Anchor Bolt And Embed Plate Design The Basics

An anchor bolt’s tensile capacity in 25 MPa / 3,600 psi concrete is determined by the lesser of three failure modes: steel fracture, concrete breakout, and pullout from bond. For a standard M20 / 3/4 in cast-in-place anchor bolt with 200 mm / 8 in embedment, the concrete breakout capacity typically governs at around 35–45 kN / 7,900–10,100 lbf in tension — well below the bolt’s steel strength of 65–70 kN / 14,600–15,700 lbf.

How Anchor Bolt Capacity Is Calculated

The governing standard for anchor design in concrete is ACI 318 Appendix D / Chapter 17 in North America and AS 5216 / EN 1992-4 in Australia and Europe.
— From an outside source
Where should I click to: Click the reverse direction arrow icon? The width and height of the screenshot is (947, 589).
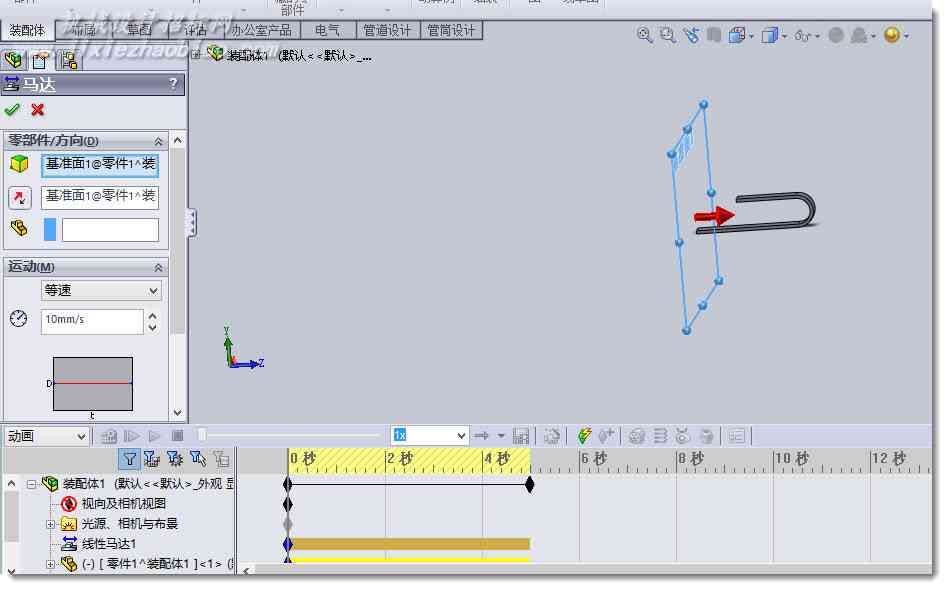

All use the same Concrete Capacity Design (CCD) method for breakout, which models failure as a cone of concrete pulled out by the anchor.
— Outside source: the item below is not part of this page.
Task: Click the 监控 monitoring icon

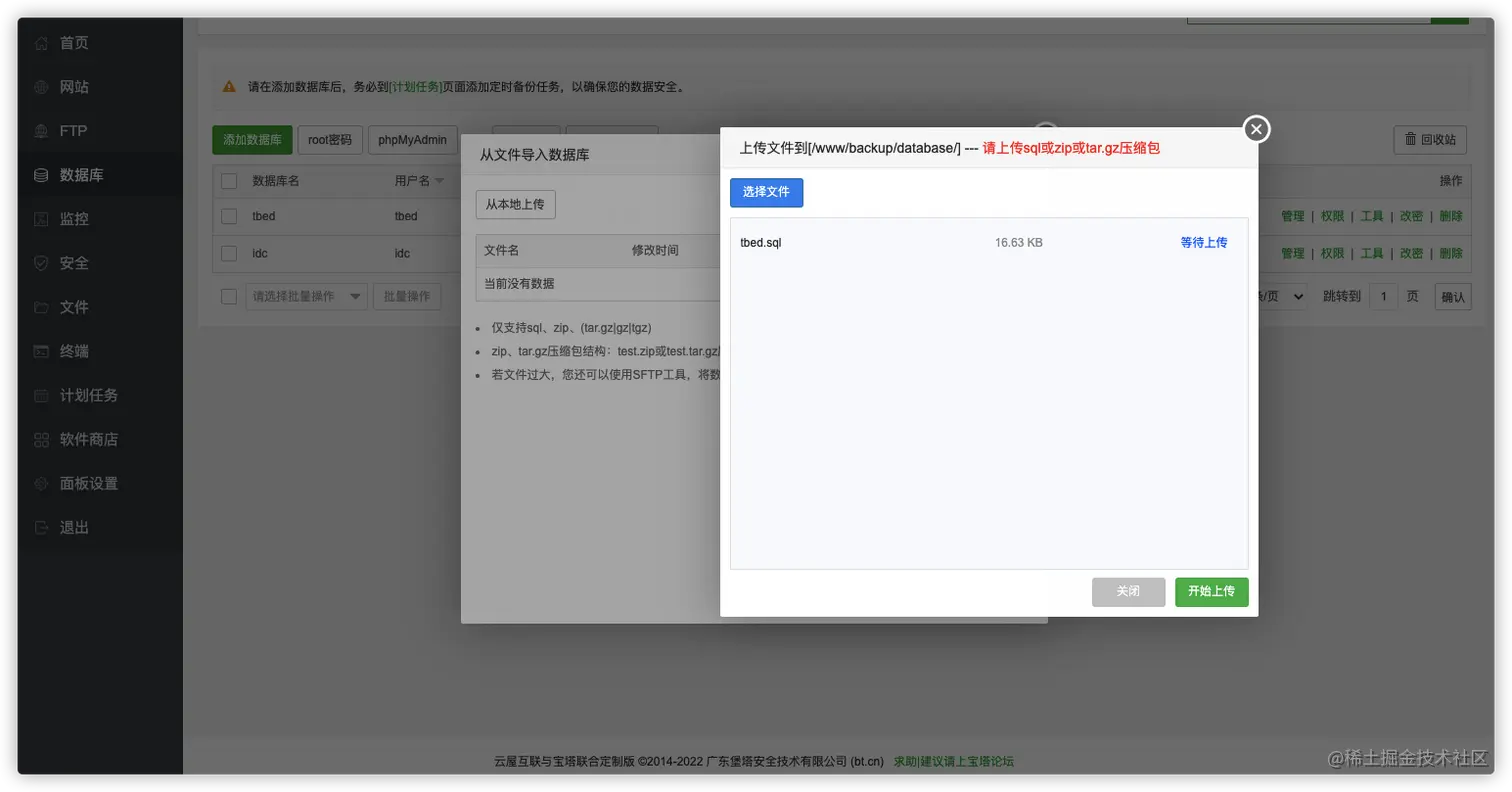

Concrete breakout capacity in tension (single anchor, no edge effects): Ncb = kc × √f’c × hef^1.5   where kc = 10 (cast-in) or 7 (post-installed), f’c is compressive strength in MPa, and hef is effective embedment depth in mm.

Worked example: M20 cast-in anchor, hef = 200 mm, f’c = 25 MPa:

Ncb = 10 × √25 × 200^1.5 = 10 × 5 × 2,828 = 141,400 N = 141.4 kN / 31,800 lbf

That is the nominal breakout capacity for an isolated anchor with no edge or spacing effects. Apply the strength reduction factor (φ = 0.65 for brittle failures under ACI 318) and you get a design capacity of 91.9 kN / 20,700 lbf — which comfortably exceeds the bolt’s steel fracture limit. In practice, spacing and edge distance modifiers (AN/ANco and ψ-factors) reduce this considerably when anchors are grouped or near concrete edges.

Use the anchor bolt / embed plate calculator to apply all modifier factors simultaneously — it handles edge distance, spacing, eccentricity, and combined tension-shear interaction in a single calculation.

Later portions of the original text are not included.